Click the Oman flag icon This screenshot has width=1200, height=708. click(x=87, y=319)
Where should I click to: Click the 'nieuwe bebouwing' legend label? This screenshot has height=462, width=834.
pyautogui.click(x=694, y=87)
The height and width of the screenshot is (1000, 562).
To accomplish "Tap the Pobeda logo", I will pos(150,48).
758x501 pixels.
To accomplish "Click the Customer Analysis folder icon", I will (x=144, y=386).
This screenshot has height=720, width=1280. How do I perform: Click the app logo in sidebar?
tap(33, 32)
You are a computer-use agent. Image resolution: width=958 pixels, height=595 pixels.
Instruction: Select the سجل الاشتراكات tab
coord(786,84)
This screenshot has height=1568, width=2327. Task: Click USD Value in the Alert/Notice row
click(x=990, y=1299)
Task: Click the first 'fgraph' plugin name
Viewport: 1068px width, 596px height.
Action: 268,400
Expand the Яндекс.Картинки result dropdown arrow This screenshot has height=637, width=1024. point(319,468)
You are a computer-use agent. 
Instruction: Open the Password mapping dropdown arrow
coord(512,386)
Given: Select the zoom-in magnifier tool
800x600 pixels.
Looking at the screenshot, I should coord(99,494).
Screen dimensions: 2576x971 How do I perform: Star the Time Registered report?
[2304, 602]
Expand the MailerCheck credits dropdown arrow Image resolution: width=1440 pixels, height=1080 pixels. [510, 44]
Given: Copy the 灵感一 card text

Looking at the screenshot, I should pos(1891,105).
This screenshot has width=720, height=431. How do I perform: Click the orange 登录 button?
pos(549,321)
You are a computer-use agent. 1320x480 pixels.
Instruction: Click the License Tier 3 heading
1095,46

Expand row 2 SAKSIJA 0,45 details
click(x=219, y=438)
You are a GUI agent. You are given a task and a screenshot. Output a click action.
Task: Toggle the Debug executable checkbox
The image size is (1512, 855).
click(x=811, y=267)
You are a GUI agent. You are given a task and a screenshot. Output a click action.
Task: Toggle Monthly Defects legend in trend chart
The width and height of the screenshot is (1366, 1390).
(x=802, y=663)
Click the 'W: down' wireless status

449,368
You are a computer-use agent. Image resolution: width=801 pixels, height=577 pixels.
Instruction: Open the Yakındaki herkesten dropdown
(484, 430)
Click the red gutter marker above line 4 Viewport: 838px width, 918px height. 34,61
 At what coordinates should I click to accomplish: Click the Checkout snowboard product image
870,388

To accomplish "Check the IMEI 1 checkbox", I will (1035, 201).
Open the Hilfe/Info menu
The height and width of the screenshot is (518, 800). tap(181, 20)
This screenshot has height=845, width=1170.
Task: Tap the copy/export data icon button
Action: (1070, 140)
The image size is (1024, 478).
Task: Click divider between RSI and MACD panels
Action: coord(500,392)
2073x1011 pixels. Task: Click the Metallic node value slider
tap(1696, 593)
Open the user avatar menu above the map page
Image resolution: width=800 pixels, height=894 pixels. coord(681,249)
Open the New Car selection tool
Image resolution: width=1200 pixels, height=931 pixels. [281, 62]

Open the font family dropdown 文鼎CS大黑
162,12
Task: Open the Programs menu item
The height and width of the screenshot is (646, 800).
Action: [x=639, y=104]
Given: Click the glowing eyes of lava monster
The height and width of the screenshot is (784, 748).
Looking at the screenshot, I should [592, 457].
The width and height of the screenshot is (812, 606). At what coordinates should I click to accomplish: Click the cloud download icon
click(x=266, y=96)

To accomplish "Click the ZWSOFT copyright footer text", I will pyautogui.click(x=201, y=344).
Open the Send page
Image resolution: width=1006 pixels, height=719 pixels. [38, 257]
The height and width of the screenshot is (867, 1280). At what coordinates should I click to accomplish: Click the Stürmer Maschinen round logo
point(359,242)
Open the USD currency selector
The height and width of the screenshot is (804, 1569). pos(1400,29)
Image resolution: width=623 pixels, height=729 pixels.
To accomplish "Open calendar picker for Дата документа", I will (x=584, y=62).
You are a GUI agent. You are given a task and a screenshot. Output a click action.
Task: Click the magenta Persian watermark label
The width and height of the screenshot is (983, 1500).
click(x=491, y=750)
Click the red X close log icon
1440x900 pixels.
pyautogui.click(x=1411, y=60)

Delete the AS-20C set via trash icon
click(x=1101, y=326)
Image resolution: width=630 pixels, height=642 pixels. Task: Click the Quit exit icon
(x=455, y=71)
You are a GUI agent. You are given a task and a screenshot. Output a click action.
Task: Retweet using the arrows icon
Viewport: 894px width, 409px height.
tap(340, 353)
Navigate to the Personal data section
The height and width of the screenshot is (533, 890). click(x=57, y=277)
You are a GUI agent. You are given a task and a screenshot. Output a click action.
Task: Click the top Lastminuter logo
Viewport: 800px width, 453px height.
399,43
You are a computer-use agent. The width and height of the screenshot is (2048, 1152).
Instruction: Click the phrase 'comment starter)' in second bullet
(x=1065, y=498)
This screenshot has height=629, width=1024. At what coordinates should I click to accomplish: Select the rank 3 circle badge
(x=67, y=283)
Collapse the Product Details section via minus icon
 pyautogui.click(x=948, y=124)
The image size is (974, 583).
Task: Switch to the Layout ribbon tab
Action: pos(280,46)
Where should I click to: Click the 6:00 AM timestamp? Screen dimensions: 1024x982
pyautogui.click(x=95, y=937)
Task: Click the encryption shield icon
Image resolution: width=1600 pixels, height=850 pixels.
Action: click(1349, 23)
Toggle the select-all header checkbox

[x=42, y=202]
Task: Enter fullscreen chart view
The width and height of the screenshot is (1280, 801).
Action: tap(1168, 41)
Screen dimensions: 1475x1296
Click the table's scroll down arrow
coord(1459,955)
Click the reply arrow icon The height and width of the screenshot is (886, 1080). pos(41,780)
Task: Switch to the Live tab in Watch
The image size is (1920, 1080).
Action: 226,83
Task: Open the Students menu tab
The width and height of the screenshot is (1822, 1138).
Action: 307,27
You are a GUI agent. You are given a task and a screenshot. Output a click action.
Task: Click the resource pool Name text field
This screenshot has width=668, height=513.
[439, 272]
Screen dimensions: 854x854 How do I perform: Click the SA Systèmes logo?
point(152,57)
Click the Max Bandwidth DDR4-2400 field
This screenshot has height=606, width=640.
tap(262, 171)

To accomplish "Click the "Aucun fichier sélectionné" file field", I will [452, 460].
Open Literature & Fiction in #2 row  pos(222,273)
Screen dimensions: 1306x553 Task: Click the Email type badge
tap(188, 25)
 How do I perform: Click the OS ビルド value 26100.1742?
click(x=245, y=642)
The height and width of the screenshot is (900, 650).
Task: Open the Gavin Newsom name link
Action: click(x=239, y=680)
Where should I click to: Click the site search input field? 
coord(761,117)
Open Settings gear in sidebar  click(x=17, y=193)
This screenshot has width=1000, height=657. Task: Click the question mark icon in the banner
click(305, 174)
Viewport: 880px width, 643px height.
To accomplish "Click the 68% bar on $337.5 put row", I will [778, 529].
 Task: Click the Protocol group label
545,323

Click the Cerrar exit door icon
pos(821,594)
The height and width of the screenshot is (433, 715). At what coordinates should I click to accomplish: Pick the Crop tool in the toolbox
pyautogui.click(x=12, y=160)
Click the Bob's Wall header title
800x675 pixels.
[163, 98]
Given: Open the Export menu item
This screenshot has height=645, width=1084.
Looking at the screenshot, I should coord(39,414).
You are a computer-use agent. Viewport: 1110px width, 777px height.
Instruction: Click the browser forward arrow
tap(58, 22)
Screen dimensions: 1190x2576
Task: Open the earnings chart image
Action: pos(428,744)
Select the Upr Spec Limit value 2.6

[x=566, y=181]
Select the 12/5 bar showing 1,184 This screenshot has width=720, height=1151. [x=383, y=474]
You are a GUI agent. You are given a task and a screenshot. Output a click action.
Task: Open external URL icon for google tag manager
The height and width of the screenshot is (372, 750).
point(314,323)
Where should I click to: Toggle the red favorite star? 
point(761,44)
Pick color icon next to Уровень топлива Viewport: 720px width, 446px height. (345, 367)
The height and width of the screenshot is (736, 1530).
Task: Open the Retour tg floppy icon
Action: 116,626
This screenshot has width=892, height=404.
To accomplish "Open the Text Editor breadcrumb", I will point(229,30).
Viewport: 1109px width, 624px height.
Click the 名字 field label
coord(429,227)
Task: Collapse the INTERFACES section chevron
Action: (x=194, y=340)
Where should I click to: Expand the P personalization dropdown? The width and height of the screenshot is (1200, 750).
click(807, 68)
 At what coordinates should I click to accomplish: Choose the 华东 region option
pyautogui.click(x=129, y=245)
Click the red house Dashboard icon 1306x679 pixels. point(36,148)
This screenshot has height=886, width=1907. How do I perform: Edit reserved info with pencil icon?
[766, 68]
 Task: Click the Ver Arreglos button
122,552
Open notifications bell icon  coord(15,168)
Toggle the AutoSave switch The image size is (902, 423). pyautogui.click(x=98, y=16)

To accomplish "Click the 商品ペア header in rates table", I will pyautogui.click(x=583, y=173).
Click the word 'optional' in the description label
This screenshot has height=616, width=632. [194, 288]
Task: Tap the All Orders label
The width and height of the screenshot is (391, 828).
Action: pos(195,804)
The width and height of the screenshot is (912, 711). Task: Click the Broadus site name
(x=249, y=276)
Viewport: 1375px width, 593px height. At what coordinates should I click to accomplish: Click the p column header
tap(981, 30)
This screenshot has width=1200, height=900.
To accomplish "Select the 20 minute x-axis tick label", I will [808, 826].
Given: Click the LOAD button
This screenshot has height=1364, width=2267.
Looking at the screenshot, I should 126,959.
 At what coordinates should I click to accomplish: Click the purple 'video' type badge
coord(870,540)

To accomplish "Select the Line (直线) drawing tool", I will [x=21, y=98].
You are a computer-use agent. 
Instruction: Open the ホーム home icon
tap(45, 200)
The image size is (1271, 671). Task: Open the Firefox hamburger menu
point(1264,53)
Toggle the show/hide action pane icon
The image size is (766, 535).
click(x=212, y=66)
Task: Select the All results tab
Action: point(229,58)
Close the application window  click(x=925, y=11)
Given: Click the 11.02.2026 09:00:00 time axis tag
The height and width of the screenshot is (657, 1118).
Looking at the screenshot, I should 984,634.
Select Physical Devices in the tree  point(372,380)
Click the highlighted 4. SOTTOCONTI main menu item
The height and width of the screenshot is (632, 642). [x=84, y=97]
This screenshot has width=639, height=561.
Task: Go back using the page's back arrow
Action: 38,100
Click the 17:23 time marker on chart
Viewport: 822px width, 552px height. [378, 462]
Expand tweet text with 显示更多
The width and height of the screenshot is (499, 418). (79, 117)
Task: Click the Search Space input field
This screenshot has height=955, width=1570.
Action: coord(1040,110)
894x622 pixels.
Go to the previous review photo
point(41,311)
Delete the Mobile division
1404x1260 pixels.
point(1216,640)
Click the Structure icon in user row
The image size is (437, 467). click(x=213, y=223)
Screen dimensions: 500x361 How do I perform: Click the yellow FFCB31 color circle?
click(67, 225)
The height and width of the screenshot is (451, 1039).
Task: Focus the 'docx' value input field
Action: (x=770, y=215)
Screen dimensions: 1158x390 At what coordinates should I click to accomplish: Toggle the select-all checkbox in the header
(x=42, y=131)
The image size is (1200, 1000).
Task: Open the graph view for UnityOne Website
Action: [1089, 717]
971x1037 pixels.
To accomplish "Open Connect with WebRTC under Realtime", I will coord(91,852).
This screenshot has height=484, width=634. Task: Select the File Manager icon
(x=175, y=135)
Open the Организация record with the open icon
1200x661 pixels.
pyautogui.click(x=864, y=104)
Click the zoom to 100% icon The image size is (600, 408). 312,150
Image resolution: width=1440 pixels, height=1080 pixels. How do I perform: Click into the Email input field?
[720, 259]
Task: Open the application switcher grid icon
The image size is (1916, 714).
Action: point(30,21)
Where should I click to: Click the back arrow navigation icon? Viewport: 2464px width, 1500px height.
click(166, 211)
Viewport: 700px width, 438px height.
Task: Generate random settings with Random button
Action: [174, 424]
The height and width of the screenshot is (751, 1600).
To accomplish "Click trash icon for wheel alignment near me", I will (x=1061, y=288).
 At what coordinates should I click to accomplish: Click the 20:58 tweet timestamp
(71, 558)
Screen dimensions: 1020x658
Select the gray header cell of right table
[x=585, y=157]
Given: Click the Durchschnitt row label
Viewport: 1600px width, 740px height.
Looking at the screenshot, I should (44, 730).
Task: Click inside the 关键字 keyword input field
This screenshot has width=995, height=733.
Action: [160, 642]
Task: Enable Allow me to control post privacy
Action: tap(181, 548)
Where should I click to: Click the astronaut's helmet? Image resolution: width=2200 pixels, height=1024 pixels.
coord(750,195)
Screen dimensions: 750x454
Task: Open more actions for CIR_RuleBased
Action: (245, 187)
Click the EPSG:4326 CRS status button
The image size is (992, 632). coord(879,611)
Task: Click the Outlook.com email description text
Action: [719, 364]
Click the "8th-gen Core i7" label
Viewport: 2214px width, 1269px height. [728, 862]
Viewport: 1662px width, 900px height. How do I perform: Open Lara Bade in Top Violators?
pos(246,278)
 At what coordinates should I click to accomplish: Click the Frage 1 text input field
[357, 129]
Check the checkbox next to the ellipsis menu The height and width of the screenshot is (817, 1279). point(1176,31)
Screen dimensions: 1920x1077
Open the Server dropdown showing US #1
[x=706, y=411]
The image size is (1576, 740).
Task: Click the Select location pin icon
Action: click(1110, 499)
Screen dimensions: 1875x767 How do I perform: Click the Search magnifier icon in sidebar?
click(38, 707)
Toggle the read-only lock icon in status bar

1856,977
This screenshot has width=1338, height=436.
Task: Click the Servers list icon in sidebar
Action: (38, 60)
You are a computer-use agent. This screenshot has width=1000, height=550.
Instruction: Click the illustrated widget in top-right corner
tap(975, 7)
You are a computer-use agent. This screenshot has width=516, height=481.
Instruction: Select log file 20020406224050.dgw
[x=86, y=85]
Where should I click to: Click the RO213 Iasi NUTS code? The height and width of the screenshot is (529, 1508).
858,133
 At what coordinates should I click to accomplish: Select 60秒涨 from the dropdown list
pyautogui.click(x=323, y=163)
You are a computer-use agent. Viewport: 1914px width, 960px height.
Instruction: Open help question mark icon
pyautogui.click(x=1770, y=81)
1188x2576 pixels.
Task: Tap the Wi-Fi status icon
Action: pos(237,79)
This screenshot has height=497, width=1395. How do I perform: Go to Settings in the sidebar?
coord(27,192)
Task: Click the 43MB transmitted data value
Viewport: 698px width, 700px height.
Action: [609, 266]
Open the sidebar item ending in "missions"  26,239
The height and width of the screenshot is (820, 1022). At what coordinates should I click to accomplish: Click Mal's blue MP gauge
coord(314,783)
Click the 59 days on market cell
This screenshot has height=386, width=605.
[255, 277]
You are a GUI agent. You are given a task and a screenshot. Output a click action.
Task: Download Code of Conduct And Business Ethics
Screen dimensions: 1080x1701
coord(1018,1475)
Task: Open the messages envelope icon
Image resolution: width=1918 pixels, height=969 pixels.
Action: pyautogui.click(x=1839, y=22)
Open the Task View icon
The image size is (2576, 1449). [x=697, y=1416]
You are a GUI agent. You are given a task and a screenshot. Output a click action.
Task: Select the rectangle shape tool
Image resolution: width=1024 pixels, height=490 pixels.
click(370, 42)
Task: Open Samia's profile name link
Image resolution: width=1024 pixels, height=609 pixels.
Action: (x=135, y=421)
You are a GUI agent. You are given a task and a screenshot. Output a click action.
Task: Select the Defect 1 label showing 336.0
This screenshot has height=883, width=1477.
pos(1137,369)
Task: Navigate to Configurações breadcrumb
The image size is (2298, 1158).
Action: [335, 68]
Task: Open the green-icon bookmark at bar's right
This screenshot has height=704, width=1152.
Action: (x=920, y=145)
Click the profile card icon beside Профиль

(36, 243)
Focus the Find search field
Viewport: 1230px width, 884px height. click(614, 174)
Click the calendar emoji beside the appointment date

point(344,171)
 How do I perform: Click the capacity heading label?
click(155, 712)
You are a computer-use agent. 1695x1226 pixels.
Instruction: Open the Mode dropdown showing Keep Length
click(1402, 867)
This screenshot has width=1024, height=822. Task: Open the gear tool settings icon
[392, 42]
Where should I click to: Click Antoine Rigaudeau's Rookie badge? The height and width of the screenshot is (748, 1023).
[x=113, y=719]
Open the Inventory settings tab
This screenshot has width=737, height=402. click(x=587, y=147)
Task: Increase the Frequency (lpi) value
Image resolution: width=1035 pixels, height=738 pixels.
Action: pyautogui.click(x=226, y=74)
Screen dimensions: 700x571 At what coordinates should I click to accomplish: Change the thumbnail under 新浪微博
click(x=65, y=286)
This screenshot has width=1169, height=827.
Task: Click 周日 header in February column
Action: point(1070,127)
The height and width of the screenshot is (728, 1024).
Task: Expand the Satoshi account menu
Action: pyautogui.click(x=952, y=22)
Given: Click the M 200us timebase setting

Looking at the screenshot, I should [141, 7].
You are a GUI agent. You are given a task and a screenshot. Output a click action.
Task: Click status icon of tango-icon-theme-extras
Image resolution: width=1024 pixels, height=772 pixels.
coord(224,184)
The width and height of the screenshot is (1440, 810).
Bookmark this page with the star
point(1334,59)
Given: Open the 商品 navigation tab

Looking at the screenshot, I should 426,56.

§ §

What needs to be done
Go to the line with "The height and width of the screenshot is (657, 1118)." in the entries above and repeat every line from there through the line with "The height and width of the screenshot is (751, 1600).", exactly and with no other text.

Response area
The height and width of the screenshot is (657, 1118).
Looking at the screenshot, I should 984,634.
Select Physical Devices in the tree  point(372,380)
Click the highlighted 4. SOTTOCONTI main menu item
The height and width of the screenshot is (632, 642). [x=84, y=97]
This screenshot has width=639, height=561.
Task: Go back using the page's back arrow
Action: 38,100
Click the 17:23 time marker on chart
Viewport: 822px width, 552px height. [378, 462]
Expand tweet text with 显示更多
The width and height of the screenshot is (499, 418). (79, 117)
Task: Click the Search Space input field
This screenshot has height=955, width=1570.
Action: coord(1040,110)
894x622 pixels.
Go to the previous review photo
point(41,311)
Delete the Mobile division
1404x1260 pixels.
point(1216,640)
Click the Structure icon in user row
The image size is (437, 467). click(x=213, y=223)
Screen dimensions: 500x361 How do I perform: Click the yellow FFCB31 color circle?
click(67, 225)
The height and width of the screenshot is (451, 1039).
Task: Focus the 'docx' value input field
Action: (x=770, y=215)
Screen dimensions: 1158x390 At what coordinates should I click to accomplish: Toggle the select-all checkbox in the header
(x=42, y=131)
The image size is (1200, 1000).
Task: Open the graph view for UnityOne Website
Action: [1089, 717]
971x1037 pixels.
To accomplish "Open Connect with WebRTC under Realtime", I will coord(91,852).
This screenshot has height=484, width=634. Task: Select the File Manager icon
(x=175, y=135)
Open the Организация record with the open icon
1200x661 pixels.
pyautogui.click(x=864, y=104)
Click the zoom to 100% icon The image size is (600, 408). 312,150
Image resolution: width=1440 pixels, height=1080 pixels. How do I perform: Click into the Email input field?
[720, 259]
Task: Open the application switcher grid icon
The image size is (1916, 714).
Action: point(30,21)
Where should I click to: Click the back arrow navigation icon? Viewport: 2464px width, 1500px height.
click(166, 211)
Viewport: 700px width, 438px height.
Task: Generate random settings with Random button
Action: [174, 424]
The height and width of the screenshot is (751, 1600).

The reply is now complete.